NIMG-18. A GROUND TRUTH COMPARISON OF PATHOLOGICALLY CONFIRMED GLIOBLASTOMA MARGINS TO CONTRAST ENHANCEMENT AT AUTOPSY

Abstract

Abstract PURPOSE Glioblastoma is one of the most common and deadly adult brain tumors. Current standard treatment is surgical resection followed by radiation and concomitant chemotherapy (chemoRT). Glioblastoma progression is monitored using MRI, primarily relying on post-contrast T1-weighted imaging (T1C). Unfortunately, tumor invasion is known to extend beyond traditional contrast enhancement. T1-subtraction (T1S) maps have been introduced as a better tumor volume estimate. In this study we compare T1S map derived tumor annotations to a radiologist for identifying histologically confirmed tumor in patients with differing treatment histories at autopsy. METHODS Ten patients with autopsy confirmed glioblastoma and MRI within 1 month of death were recruited for this study. Seven patients received chemoRT combined (chemoRT+) and three patients received no treatment beyond surgery (chemoRT-). Patient’s brains were sliced axially in the same orientation as their final MRI using a patient-specific slicing jig. Large tissue samples were taken, processed, embedded in paraffin, stained for hematoxylin and eosin, and digitized at 40x resolution. Digital images were annotated for infiltrative tumor, pseudopalisading necrosis, and necrosis without palisading cells. T1S and radiologist annotations were created for each patient using their final MRI (mean 18 days prior to death). The annotated histology images were aligned and resampled into MRI space using custom software and the overlap of pathologically confirmed tumor and MRI derived annotations was compared.
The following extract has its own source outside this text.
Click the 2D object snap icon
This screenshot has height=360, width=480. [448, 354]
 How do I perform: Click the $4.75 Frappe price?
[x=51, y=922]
RESULTS T1S maps alone were significantly better at identifying areas of histologically confirmed tumor in chemoRT+ patients compared to chemoRT- patients (p=0.043). T1S derived annotations overlapped with 52% of histologically confirmed tumor in the chemoRT- patients and 78% in the chemoRT+. The radiologist drawn tumor masks were more accurate in chemoRT+ patients, identifying 61% confirmed tumor (trending, p=0.097, chemoRT+=61%). CONCLUSION These results demonstrate the difficulty of identifying pathologically confirmed tumor outside contrast enhancement in glioblastoma patients, even in the untreated state.